Scientists at the Centre for Cancer Immunology recently gained new insight into how the immune system can be better used to find and kill cancer cells.
The team, led by Dr Jane Willoughby and Professor Mark Cragg, in collaboration with GSK, have been studying OX40, a ‘co-receptor’ that helps to stimulate the production of helper and killer T-cells during an immune response.
In pre-clinical research, antibodies that bind OX40 have been shown to create impressive anti-tumour effects, causing the tumours to shrink and disappear.
However, in clinical trials with humans, this has been less successful, and although it is safe for the patient, the antibodies have not caused strong anti-tumour responses.

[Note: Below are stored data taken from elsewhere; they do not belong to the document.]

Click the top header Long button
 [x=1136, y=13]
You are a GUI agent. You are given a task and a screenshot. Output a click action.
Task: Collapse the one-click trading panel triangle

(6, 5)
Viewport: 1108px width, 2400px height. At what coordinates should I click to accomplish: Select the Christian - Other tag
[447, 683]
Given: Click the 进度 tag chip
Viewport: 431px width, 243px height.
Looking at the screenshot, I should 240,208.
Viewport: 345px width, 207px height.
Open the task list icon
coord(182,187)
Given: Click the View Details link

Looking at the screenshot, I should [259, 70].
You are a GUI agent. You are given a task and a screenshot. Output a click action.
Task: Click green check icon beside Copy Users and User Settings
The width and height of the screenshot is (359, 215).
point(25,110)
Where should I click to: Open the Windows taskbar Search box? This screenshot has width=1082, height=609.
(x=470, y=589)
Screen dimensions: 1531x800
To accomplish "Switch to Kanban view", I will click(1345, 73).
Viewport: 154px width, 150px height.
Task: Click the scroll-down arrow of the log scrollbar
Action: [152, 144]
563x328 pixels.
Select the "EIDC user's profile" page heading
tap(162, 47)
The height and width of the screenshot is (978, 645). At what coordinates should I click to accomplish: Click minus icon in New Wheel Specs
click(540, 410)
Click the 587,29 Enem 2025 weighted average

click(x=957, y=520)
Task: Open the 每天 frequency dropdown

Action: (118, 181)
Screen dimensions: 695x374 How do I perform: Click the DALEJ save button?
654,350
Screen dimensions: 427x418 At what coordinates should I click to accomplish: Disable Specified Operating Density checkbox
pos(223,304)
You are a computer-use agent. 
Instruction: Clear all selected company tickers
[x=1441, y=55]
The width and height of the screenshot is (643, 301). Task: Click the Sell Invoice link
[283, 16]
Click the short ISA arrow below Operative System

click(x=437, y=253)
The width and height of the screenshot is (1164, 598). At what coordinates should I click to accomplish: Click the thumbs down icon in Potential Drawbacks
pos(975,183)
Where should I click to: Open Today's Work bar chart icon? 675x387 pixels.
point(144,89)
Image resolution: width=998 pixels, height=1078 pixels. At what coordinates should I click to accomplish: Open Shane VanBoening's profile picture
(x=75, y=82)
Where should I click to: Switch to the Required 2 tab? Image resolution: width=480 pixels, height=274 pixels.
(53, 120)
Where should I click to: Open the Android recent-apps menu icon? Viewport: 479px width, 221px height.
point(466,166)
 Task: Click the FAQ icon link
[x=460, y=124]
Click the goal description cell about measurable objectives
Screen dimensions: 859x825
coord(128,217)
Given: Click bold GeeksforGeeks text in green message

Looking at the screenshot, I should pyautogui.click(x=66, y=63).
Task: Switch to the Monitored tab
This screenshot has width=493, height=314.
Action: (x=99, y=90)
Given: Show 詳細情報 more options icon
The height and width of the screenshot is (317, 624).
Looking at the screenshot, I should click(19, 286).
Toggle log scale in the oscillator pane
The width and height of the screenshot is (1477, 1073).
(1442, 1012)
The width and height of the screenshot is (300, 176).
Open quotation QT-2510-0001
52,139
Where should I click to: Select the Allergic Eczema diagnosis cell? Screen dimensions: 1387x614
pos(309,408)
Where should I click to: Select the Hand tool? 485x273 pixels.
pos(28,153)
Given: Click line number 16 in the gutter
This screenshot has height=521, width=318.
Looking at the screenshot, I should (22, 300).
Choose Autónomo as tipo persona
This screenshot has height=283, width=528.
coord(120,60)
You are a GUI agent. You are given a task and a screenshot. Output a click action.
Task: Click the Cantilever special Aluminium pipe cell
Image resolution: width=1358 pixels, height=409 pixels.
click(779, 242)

In the new study, published in the Journal for ImmunoTherapy of Cancer, the team showed that the antibody they used in clinical trial participants is the most effective type from the pre-clinical research. This antibody, called hIgG1 isotype, can act in two ways to boost the immune anti-cancer response: firstly, by killing suppressive T cells, called Tregs, and secondly by activating the killer T cells. However, the extent of how effective it is, depends on the type of tumour.
Professor Mark Cragg said: “Clinical trials with anti-OX40 antibodies have shown that the body can tolerate these drugs but unfortunately have also shown disappointing clinical responses. We need to understand why this is. Based on these results, we propose that OX40 antibodies may need to be more selectively matched to appropriate human tumours where their killing mechanisms can work more effectively for the patient.”
Although the clinical response was disappointing, it provided Professor Cragg and his colleagues with more information about anti-OX40 antibodies. Their research going forward will focus on a more selective approach to find the best treatment for patients.